An ROC curve is conceptually very simple. It is a plot of sensitivity against specificity. The test set under consideration is initially classified into those with or without the feature under investigation. An example is the presence or absence of a disease, such as AMI*v* no AMI. A table is prepared of test result matched against diagnosis Table 2A illustrates this for CK-MB*v* diagnosis of AMI. The sensitivity and specificity is then calculated as the cut off level for the test is incrementally increased to produce a tabulated set of results of sensitivity and specificity corresponding to each test cut off level (table 2B). Sensitivity is then plotted against specificity, or more often 1 − specificity to produce the ROC curve (fig 1). This can be conveniently performed using a spreadsheet such as Excel, or more conveniently using an Excel add-in such as Analyse-It (Analyse-It, Leeds, UK).
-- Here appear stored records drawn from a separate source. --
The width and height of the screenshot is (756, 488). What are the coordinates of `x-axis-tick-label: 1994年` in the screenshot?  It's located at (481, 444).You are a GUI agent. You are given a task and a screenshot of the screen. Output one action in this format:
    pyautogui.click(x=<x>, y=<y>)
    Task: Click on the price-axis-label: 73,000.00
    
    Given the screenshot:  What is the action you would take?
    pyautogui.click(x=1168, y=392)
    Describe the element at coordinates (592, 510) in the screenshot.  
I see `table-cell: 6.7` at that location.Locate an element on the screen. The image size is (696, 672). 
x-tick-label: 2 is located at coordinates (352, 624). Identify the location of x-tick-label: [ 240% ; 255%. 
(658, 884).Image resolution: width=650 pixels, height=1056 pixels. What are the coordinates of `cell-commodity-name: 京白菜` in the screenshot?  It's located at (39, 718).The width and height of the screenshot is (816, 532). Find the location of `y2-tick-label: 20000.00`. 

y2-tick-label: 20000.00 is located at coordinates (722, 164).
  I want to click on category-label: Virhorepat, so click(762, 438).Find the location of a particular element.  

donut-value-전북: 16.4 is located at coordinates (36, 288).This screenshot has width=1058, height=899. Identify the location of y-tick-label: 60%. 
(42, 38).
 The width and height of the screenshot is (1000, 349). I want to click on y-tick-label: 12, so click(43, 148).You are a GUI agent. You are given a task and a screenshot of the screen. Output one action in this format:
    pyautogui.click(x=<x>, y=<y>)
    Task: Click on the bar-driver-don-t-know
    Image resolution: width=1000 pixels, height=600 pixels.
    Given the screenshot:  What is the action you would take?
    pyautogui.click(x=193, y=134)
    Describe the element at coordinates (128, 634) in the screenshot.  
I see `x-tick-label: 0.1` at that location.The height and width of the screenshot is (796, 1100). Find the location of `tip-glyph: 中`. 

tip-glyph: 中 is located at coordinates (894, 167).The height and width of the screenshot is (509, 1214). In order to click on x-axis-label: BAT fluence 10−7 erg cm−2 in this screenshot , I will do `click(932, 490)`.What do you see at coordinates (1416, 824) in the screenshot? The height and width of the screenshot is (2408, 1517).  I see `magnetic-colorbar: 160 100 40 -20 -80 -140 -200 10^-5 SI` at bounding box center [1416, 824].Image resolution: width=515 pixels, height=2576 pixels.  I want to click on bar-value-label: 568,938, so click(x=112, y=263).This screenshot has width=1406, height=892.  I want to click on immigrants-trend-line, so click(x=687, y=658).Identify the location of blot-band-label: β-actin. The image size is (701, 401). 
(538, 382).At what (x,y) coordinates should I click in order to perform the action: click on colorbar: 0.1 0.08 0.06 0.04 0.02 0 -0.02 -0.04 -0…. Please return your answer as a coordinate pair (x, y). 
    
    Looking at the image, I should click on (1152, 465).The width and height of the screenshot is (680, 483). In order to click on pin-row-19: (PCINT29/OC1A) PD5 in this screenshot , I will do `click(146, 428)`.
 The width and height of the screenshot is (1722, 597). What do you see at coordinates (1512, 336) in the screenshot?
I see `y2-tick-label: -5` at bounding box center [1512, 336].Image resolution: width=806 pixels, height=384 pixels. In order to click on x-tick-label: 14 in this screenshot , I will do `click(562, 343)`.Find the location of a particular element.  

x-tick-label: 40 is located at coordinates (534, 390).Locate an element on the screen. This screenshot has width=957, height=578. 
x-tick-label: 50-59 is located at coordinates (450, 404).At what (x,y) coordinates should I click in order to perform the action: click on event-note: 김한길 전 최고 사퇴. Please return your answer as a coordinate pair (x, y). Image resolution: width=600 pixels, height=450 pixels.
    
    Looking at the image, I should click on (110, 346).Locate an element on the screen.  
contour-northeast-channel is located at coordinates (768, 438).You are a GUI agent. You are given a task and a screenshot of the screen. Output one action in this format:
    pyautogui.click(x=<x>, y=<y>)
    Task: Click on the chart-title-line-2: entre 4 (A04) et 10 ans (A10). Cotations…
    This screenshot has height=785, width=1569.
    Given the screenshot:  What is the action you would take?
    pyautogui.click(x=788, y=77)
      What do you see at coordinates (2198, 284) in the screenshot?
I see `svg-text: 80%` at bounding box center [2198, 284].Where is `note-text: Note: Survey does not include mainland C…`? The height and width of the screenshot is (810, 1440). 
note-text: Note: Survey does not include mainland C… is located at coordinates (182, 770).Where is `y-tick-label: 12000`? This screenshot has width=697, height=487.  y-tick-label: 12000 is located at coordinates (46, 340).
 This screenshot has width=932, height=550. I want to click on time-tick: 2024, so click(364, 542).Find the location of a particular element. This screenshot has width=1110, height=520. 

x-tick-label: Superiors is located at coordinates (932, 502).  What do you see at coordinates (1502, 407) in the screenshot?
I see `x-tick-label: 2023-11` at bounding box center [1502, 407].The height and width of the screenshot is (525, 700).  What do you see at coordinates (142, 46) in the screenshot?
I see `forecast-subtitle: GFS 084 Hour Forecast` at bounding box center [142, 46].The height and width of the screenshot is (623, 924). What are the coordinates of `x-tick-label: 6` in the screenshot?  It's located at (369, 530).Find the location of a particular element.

Inspection of the curve, where the point of maximum curvature occurs, corresponds to the optimal trade off between sensitivity and specificity, and this is the optimal cut off value for the test. The ROC curve allows direct evaluation of the test power. The nearer the ROC curve is to a rectangle (the nearer to the top left hand corner of the graph) the better the test (a 45° line is a useless test). More quantitatively, the area under the curve can be calculated, allowing a direct assessment of the test ability. Hence, for the data illustrated, the area under the ROC curve is 0.9641. The greater the area under the curve, the better the test. Tests with an area under the curve of 0.5–0.7 have low accuracy, 0.7–0.9 moderate accuracy, and > 0.9 high accuracy.9 An ideal test has an area under the ROC curve of 1. As expected, CK-MB measurement at eight hours is very accurate for diagnosis of AMI. The confidence intervals for the area under the curve can be calculated.7 ,8

The evaluation is not confined to disease *v*non-disease but can be produced for any feature that can be divided into a binary classification of the characteristic under investigation. This will include other characteristics such as survival*v* non-survival or, as we have used, ejection fraction above or below 40%. Although numeric data is often used, ROC curves can be constructed using interval (grouped data).10If two or more tests are to be compared, there are statistical techniques to compare the areas under the curve for significant differences (fig 2).11 The likelihood ratio corresponds to the tangent to the curve at any point.12

ROC analysis is a robust and powerful methodology, which largely avoids the pitfalls of sensitivity and specificity described above. It cannot abolish the prevalence problem but serves to minimise it. It allows direct comparison of methods that use the same end point (whatever that may be providing it supports a binary categorisation of the test dataset). It should be used more widely.